I inwardly groaned. There was no way I could lie to get out of this with his wife as a member of my candy shop staff. “That’s true, but I’m not home too often. Puff would be alone for much of the time, so I think I would have to take her to the shop during the day.”
“We have chores to do here on the farm, so it would not be like the rabbit had company here either. I don’t think she would mind being alone at your house.” He smiled. Daniel knew he was winning this argument, which was what I found the most infuriating part of the conversation. He knew he had won before we even got started.
“But there is Grandma Leah—maybe she would enjoy having the rabbit here,” I said, making a last attempt to get myself out of rabbit-sitting.
“My grandmother would be too afraid that she would trip over the rabbit if we took it into the house, and she has been feeling poorly ever since her fall and needing to walk with a cane. She can’t be tripping over an animal.”
I sighed. There was no going back now that he’d mentioned Grandma Leah’s fall. “All right. I’ll keep Puff for now.”

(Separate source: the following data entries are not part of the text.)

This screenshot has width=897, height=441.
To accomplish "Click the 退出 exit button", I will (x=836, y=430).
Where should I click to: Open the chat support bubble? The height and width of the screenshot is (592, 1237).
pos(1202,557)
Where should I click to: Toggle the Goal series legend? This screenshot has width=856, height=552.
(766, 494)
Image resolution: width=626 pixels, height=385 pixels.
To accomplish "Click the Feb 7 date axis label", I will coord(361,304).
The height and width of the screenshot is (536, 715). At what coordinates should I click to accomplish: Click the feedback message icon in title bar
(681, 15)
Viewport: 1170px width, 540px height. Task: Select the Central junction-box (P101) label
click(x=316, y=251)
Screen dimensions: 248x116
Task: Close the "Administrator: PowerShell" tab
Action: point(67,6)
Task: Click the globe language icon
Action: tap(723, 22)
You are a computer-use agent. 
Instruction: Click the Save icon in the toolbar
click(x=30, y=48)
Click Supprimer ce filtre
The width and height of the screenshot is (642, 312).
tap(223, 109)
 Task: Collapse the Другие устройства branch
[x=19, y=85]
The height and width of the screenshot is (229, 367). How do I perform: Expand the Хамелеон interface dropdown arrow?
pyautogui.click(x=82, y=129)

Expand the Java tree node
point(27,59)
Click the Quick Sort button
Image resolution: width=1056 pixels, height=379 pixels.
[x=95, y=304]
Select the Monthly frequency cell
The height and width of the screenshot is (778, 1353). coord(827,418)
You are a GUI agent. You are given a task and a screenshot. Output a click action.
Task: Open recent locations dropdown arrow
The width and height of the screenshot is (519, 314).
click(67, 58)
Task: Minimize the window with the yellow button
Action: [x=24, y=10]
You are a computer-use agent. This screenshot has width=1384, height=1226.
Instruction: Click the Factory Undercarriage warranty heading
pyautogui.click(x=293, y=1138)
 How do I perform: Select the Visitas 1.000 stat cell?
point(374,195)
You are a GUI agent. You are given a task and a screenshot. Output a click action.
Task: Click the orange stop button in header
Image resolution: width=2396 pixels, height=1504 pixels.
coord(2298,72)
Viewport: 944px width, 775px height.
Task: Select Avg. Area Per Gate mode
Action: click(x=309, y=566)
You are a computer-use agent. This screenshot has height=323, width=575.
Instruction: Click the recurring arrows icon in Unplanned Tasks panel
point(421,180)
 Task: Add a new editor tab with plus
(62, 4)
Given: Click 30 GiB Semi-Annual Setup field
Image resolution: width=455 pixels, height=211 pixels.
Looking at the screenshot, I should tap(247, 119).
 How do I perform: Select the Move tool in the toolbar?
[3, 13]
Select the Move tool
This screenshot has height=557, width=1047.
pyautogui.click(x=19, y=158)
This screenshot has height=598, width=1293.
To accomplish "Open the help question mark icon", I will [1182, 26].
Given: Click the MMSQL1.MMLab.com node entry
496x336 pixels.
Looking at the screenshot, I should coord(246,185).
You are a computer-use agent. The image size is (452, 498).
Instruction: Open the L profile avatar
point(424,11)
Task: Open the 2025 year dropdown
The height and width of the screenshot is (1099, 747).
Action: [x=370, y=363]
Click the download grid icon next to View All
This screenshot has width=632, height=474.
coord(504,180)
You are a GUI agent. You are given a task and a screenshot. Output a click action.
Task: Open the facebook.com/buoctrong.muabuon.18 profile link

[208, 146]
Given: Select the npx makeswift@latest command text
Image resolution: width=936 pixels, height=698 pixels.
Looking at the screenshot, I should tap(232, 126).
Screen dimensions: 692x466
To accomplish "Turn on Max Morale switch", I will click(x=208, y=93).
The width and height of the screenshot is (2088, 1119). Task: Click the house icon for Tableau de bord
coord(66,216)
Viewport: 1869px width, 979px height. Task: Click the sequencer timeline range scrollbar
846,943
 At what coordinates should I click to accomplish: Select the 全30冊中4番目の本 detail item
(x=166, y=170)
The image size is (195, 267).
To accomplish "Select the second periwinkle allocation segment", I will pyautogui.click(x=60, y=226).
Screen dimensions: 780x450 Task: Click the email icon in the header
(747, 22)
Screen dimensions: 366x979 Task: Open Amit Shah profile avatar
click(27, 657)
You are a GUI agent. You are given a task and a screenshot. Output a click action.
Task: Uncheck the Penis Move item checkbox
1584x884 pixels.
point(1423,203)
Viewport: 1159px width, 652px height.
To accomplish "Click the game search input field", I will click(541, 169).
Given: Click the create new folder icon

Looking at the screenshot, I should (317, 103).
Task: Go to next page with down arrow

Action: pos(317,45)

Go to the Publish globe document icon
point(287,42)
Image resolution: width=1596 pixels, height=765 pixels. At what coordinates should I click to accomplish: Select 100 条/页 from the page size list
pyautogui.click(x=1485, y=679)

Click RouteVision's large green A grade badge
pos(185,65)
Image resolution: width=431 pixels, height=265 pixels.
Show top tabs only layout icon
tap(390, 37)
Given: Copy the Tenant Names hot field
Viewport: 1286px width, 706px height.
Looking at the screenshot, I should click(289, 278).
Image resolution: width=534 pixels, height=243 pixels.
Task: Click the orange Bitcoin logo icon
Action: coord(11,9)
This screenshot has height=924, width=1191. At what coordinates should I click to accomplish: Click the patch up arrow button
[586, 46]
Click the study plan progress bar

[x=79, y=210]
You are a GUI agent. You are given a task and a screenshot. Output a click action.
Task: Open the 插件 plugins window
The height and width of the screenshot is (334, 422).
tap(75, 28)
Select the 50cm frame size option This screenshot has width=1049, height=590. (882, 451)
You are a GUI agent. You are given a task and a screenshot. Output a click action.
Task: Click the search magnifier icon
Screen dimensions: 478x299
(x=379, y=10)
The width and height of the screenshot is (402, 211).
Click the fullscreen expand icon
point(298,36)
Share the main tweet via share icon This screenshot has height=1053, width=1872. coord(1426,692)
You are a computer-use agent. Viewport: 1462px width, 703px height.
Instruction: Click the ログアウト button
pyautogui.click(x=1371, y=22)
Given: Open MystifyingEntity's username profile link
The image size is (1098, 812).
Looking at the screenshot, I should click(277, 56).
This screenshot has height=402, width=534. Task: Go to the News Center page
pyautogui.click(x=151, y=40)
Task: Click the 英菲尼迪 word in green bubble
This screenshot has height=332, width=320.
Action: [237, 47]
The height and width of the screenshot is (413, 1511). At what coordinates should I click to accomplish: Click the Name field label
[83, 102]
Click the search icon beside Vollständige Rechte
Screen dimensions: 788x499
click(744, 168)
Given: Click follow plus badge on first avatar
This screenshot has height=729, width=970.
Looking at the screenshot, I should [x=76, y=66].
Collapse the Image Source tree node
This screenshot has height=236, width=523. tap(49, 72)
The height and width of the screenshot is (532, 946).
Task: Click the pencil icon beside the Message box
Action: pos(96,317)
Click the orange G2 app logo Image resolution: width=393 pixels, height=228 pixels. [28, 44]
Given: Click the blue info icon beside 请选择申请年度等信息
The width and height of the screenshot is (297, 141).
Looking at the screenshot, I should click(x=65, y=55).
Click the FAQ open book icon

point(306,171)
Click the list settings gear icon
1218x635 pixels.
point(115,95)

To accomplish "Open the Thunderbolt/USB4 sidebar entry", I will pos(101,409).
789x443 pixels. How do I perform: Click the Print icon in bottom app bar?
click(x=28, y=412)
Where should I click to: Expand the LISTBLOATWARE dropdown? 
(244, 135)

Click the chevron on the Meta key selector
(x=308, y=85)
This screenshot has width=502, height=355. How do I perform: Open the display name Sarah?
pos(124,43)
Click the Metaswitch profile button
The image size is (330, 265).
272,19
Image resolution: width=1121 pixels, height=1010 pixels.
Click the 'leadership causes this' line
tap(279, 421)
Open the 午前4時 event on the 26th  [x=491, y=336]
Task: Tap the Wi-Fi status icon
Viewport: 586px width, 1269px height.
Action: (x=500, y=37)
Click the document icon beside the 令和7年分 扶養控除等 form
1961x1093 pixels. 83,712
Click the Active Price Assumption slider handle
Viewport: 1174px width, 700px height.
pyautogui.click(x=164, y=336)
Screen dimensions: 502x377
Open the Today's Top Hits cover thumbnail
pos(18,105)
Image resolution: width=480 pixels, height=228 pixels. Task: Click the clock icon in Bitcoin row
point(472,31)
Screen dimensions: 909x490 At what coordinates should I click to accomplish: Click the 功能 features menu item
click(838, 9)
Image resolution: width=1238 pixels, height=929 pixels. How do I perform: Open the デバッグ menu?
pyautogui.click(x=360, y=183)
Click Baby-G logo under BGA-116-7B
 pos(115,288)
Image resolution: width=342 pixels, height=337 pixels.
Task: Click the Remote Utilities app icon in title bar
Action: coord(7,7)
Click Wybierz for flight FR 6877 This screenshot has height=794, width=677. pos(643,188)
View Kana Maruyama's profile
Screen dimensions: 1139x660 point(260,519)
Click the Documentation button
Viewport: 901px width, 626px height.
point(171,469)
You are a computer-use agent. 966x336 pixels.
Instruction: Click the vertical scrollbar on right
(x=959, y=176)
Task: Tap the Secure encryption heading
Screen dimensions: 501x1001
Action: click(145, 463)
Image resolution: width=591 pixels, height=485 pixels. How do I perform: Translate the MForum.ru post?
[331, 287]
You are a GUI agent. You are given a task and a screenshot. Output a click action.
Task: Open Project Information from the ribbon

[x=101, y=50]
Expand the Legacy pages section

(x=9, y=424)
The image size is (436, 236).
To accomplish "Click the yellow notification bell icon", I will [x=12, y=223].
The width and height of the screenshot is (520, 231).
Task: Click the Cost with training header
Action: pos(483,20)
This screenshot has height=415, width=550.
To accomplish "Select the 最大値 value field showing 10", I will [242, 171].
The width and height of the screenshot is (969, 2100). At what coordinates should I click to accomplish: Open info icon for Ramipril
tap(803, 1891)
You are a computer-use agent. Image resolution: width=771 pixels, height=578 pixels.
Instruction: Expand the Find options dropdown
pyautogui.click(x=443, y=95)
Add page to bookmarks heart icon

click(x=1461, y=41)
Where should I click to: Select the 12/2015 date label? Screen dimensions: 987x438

He smiled, looking very much like Nutmeg when Maami let the cat lick from the whipping cream bowl.
Chapter 17
I needed to track down Ruth Yoder to ask her about Eli’s mother and her death, but I was closer to the rabbit f
arm than the Yoder family furniture store where she might be. So instead of going to the furniture store, I headed to the rabbit farm, assuming that I would be able to find it with Eli’s description of its location.
There was a large sign on Route 62 in white with black lettering, announcing RABER’S RABBITS. Far back from the road, a small brick home stood with three small white barns behind the house. The barns were much smaller than other Amish barns I had seen in the county. Each one was a third of the size of the Keim family’s barn.
To the left of those barns was a huge aluminum grain silo that seemed to have fallen into disrepair. The door to it was open, and there wasn’t any grain inside that I could see.
I climbed out of the car, walked up to the brick house, and knocked on the door. As it was an Amish home, there was no doorbell. A large picture window was just left of the door. I peered inside but couldn’t make anything out in the dark space. Frowning, I circled the side of the house toward the first barn.
Like most Amish barns, this one wasn’t locked, and I easily pushed the heavy door open. The room smelled of sawdust and animals. There were dozens of cages in the space with rabbits sitting in each cage. The animals appeared to be well taken care of, but I didn’t see any sign of Eli. The second was much the same, but there were no rabbits. I suspected that this was where the bunnies that were at Easter Days lived. I was about to open the third barn door when a twig snapped behind me. I spun around.
“Are you finally doing something about this?” An English man of medium height with a drooping face scowled at me. “It’s about time you people did something.”
I still had my hand on the barn door. “Who are you?” I wanted to know. Perhaps my question came off as rude, but I couldn’t help it.
“Liam Zimmerman. I’ve been calling you all night and day hoping to get some type of response. You’re from the zoning board, aren’t you?”
“I—” I started to say that I wasn’t, but he didn’t give me a chance to continue.
“I’m glad that one of you has finally come here to do something about Raber’s new barn, which is clearly in violation of the county’s building codes.”